Good story from the Cleveland Plain Dealer about how immigrants are helping to revitalize Philadelphia and how some Cleveland leaders are hoping the same can happen to them.
In national policy circles, immigration is often discussed as a “problem” wherein we need to deal with the terrifying phenomenon of people coming to the United States in order to do work in exchange for money. In urban policy, however, the reverse is more often the case. A city wants to be a place where immigrants want to come. It’s a sign of some of the relative failings of policy in Washington, DC—especially of crime control and education policy—that such a huge proportion of the metro area’s Asian immigrant population prefers to live in the suburbs.

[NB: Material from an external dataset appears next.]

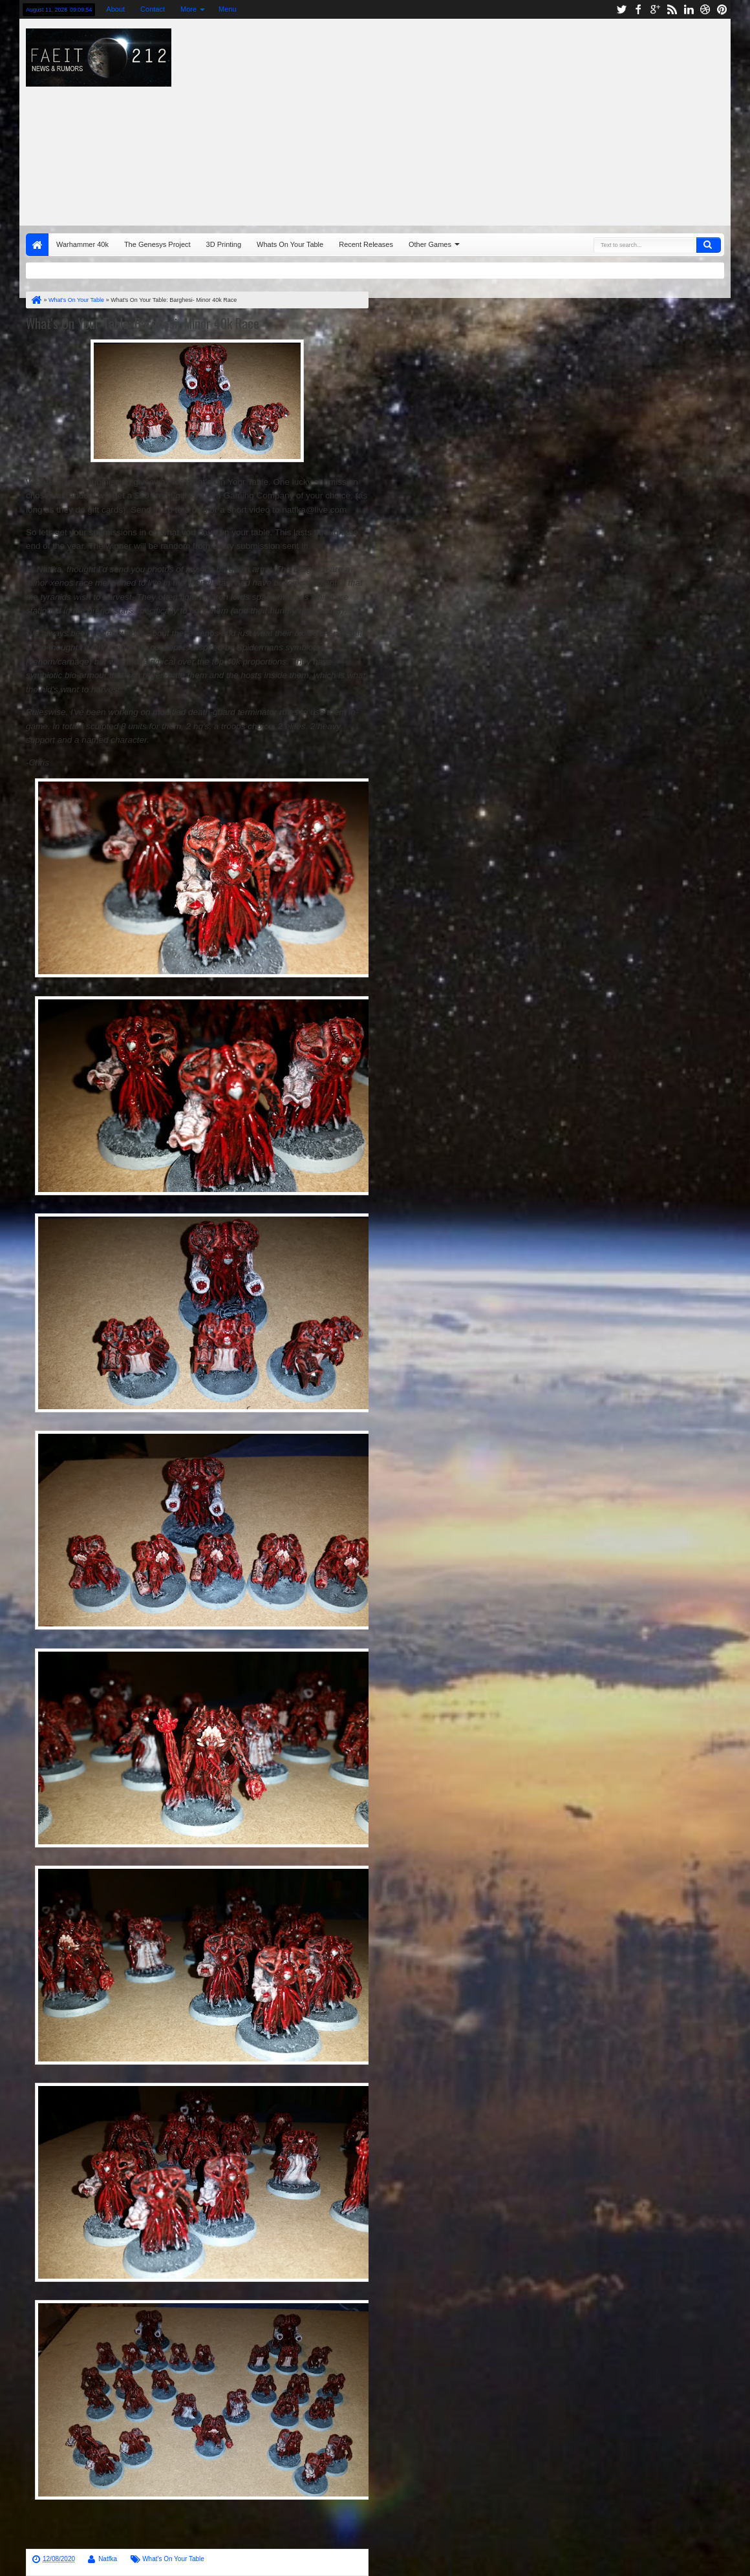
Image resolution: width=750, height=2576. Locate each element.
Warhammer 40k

When thinking about the immigrant role in the urban retail ecology, you also see the positive-sum aspects of immigration. When Vietnamese immigrants come to an area and open a banh mi shop, for example, that is competition with existing sandwich outlets. But banh mi is an imperfect substitute for other culinary options and vice versa. The immigrants haven’t just added such-and-such number of new labor inputs, they’ve put genuinely new capital into play (in terms of recipes, skills, and at times kinds of equipment) and expanded the choice set. And you see this sort of thing to an extent up and down the ladder of “cultural products”—not just food, but music, movies, television, advertising, video games, architecture * design, etc.—which are enormously important to the American economy.